■ Text to read ■

┄┄┄┄┄┄┄┄┄┄┄┄┄┄┄┄┄┄┄┄

In particular, this makes the neighbor-relationship of a tree transitive – if $p$ is a neighbor of $x$ and $x$ is a neighbor of $q$ , then $p$ is a neighbor of $q$ – which is not true for the classical nearest-neighbor approach.

You might recall the concept of VC-dimension from chapter II, which applies for binary classification tasks. To recap: for a given hypothesis class $H$ , the VC-dimension is the largest $n \in N$ such that there exists a set of $n$ domain points which is shattered by $H$ . What does it mean for a set $P \subseteq X$ to be shattered by $H$ ? It means that $H$ contains a predictor for any possible labeling combination of the points in $P$ . If $P$ has $n$ elements, these are $2^{n}$ many combinations. (For example, if $P = {x, y}$ , then $H$ has to contain a predictor $h_{00}$ with $h_{0} (x) = 0 = h_{0} (y)$ , a predictor $h_{11}$ with $h_{11} (x) = 1 = h_{11} (y)$ and also predictors $h_{01}$ and $h_{10}$ .) The VC dimension is a measure for the complexity of a class because if all labeling combinations are possible, then learning about the labels of some of the points doesn't tell us the labels of the others. There are both upper- and lower bounds on the sample complexity for classes with finite VC dimension (provided we allow arbitrary probability distributions $D$ generating our label points).

This is relevant for decision trees because their VC dimension is trivial to compute...

... it simply equals the number of leaves. This follows from the fact that a tree divides the domain space into $n$ subsets where $n$ is the number of leaves, as we've just argued. It's equally easy to see that larger subsets cannot be shattered because the tree will assign all points within the same subset the same label.

It follows that the class of arbitrary trees has infinite VC-dimension, whereas the class of trees with depth at most $d$ has VC-dimension $2^{d - 1}$ (the number of leaves doubles with every level we're allowed to go downward).

┄┄┄┄┄┄┄┄┄┄┄┄┄┄┄┄┄┄┄┄

[Part of a data file]
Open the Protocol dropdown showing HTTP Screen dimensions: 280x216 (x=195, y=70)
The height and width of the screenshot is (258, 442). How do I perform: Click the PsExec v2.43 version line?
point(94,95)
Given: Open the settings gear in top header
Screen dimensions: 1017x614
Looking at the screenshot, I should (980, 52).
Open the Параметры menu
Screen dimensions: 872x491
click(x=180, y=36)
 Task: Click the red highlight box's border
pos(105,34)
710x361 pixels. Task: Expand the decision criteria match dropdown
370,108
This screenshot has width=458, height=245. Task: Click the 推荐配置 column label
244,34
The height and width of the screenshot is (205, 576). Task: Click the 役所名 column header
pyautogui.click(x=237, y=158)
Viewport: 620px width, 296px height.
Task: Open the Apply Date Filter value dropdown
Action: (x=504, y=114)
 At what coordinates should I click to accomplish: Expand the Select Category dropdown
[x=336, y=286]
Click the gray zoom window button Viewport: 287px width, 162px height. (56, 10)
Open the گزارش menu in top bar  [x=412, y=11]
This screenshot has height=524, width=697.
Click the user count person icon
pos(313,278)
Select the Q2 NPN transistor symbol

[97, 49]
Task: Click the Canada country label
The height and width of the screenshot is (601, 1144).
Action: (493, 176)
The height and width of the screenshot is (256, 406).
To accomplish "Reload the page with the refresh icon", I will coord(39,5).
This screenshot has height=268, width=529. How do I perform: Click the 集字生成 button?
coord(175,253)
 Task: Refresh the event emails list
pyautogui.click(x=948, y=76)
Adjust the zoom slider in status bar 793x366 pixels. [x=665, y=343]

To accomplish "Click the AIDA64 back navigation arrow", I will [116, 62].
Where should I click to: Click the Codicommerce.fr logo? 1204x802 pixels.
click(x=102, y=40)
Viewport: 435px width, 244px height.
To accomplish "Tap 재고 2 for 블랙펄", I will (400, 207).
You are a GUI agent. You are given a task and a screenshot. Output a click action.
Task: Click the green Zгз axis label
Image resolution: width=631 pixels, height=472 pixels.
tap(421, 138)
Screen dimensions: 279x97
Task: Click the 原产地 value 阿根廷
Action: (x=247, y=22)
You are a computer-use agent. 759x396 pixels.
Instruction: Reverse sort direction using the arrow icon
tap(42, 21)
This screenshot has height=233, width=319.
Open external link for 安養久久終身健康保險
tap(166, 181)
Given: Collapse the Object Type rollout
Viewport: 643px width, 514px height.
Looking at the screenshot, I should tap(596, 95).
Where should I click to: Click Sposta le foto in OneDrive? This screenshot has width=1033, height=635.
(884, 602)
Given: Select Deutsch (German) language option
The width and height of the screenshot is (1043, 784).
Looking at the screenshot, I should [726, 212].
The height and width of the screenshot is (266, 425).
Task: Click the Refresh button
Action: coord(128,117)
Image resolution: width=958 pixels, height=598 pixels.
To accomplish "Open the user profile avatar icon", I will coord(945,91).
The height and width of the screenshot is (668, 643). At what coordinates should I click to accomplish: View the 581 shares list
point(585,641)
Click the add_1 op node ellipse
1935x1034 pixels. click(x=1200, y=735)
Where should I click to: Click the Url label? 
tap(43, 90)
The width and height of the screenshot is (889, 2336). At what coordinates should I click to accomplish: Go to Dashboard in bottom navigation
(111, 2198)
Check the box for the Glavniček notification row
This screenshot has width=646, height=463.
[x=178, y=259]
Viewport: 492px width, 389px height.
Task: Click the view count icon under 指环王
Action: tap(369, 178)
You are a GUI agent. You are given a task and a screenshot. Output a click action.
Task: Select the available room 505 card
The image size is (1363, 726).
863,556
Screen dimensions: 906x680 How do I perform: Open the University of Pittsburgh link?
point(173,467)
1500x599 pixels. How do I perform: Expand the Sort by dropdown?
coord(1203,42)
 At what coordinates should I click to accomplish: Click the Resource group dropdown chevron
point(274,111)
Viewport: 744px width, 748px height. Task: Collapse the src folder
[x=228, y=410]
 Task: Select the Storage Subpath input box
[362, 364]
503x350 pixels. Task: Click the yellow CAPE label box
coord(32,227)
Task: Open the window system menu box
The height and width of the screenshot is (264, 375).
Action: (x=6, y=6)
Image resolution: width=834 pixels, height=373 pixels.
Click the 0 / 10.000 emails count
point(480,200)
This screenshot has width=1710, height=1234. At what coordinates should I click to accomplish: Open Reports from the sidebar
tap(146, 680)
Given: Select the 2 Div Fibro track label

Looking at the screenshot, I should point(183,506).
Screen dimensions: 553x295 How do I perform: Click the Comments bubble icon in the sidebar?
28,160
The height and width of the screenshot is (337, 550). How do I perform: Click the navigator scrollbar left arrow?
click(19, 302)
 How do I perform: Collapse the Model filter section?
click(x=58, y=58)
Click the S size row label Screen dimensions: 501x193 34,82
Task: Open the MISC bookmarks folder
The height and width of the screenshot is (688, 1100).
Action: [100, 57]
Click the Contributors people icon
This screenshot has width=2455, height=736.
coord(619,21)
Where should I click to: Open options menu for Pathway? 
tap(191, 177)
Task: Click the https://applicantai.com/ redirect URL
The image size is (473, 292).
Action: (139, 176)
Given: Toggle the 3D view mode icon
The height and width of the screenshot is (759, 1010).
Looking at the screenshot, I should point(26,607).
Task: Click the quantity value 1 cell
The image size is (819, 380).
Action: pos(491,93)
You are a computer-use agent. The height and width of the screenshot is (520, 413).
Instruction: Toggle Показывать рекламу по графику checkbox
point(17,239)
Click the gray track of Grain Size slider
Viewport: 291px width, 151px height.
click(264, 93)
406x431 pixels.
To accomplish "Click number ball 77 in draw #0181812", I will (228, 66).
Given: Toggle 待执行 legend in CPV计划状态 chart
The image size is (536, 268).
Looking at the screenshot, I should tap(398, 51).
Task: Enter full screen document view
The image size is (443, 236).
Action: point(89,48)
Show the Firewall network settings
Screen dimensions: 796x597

┄┄┄┄┄┄┄┄┄┄┄┄┄┄┄┄┄┄┄┄

■ Problems to work on ■
- 1) Answer these questions about the passage on decision trees and VC dimension:
(a) What kind of classification tasks does the concept of VC-dimension apply to?
(b) How many labeling combinations does a set with n elements have?
(c) What VC-dimension does the class of arbitrary trees have?
- 2) Can you write what comes next in the passage on decision trees and VC dimension, beginning after its final sentence?
The records are separate material and have no connection to the passage on decision trees and VC dimension.

■ Answers for the tasks ■
- 1)
(a) Binary classification tasks.
(b) 2^n.
(c) Infinite VC-dimension.

- 2)
How do we obtain trees?

Since mathematicians are lazy, we don't like to go out and grow trees ourselves. Instead, we'd like to derive an algorithm that does the hard work for us.

One possibility is a simple greedy algorithm. The term greedy is commonly used in computer science and refers to algorithms that make locally optimal choices. For example, consider the knapsack problem where one is given a number of possible objects that have a weight and a value, and the goal is to pack a subset of them that stays below a particular total weight and has maximum value. A greedy algorithm would start by computing the $\frac{value}{weight}$ scores for each item, and start packing the optimal ones.

The general dynamic with greedy algorithms is that there exist cases where they perform poorly, but they tend to perform well in practice. For the knapsack problem, consider the following instance:

A greedy algorithm would start by packing item 3 because it has the best $\frac{value}{weight}$ score, at which point the remaining capacity isn't large enough for another item, and the game is over. Meanwhile, packing items 1 & 2 would have been the optimal solution to this problem.

Now we can do something similar for trees. We begin with one of these two trees,

namely, we choose the one that performs better on the training sequence (i.e., if more than half of our training points have label 0, we go with the first tree). After this first step, all remaining steps are the same – we improve the tree by replacing a leaf with a [condition from which two edges go out into two leaves with labels 0 and 1, respectively]. This corresponds to choosing an area of the domain space and dividing it in two.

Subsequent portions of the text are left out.